Task:
Count each line below that has "computer" anywhere in it. Answer with the total alone.

※ ※ ※

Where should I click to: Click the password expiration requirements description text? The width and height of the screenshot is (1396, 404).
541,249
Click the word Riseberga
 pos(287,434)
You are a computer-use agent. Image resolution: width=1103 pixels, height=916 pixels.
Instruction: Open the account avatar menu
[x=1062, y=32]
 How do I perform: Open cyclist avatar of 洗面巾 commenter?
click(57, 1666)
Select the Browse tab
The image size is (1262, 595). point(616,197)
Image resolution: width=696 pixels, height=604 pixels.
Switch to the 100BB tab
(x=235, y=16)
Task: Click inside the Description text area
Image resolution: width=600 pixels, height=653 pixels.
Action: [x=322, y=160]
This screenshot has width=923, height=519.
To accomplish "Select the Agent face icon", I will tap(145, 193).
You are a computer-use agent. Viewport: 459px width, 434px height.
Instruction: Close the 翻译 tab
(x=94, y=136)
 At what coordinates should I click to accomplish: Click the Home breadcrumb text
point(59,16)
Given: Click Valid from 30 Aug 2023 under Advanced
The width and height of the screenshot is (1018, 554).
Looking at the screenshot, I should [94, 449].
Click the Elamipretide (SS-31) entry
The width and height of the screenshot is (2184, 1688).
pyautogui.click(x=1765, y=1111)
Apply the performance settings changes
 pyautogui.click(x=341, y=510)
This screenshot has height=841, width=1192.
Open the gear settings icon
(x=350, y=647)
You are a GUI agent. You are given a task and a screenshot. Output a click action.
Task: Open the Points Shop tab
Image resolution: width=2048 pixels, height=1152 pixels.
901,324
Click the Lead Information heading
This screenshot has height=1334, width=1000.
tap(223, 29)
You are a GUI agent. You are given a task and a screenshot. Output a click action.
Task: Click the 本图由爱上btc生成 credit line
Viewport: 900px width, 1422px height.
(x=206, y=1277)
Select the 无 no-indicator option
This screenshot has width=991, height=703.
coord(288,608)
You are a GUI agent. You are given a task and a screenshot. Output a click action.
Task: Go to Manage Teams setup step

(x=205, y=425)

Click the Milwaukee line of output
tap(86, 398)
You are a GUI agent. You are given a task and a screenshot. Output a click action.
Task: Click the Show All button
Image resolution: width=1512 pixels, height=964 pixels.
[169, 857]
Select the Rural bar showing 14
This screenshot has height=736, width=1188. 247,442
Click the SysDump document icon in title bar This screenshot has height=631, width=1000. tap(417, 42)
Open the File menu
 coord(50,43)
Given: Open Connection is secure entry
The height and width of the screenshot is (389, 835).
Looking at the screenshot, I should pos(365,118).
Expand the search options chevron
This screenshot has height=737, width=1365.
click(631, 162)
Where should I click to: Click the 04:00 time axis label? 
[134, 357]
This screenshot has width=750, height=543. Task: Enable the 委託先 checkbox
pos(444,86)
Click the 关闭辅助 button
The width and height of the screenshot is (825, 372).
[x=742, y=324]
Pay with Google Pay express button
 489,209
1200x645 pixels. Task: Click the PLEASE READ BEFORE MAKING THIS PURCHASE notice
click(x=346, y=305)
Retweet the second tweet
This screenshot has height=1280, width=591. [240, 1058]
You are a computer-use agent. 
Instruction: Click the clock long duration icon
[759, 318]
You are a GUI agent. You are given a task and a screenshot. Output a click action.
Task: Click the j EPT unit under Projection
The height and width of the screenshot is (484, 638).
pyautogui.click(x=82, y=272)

※ ※ ※

Final answer:
3